List every newspaper that the Common Core post below names as a source of headlines.

## Text shown
········
Common Core Causes the Flu

Okay, the Common Core doesn’t really cause the flu, but it seems to be making a lot people sick anyway.  What the Common Core really has is a major public relations problem.  If you follow any of the major or local newspapers you have likely read some of these headlines:

NY Times
“At Forums, New York State Education Commissioner Faces a Barrage of Complaints”
“Caution and the Common Core”
“A Tough New Test Spurs Protest and Tears”
“Who’s Minding the Schools?”

Washington Post
“More states delay Common Core testing as concerns grow”
“Following Common Core money: Where are millions of dollars going?”

Dallas News
“Common Core critics see examples of agenda in class assignments”

Baltimore Sun
“Marylanders Protest Common Core”

Leesville Daily Leader
“Parents, students speak out against Common Core Standards”

It doesn’t help when Secretary of Education, Arne Duncan, puts his foot in his mouth and offends mothers across the U.S.  The hysteria surrounding the Common Core is exasperating, especially if you’re an elementary principal who is already knee-deep in rolling out the standards.  As a veteran educator, I am worried that the polarized discussions on the Common Core are clouding the issues.

Teaching continues all across the United States every day.  The debate and gnashing of teeth over the CCSS hasn’t stopped teachers from doing their jobs and it certainly isn’t keeping students from learning.  So what’s all the fuss then?  The fuss is really all about testing, not teaching or learning.  While there has been, and will continue to be, discussion on the content of the standards, most of the heated discussions going on now are about testing.

I am hopeful that parents, teachers, and politicians can separate their concerns enough to realize that, right now, it really is about testing.  Demonizing the standards is just a way to muddy the conversation.  Now, if you agree that testing is the real problem with the CCSS, then there is an easy solution to that…stop testing.
········
## Supplied material
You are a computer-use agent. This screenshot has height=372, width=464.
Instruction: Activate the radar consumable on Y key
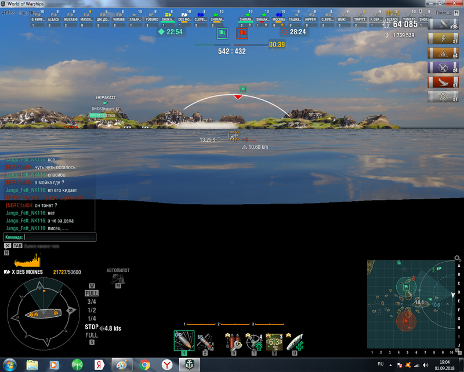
········
## The solution
NY Times
Washington Post
Dallas News
Baltimore Sun
Leesville Daily Leader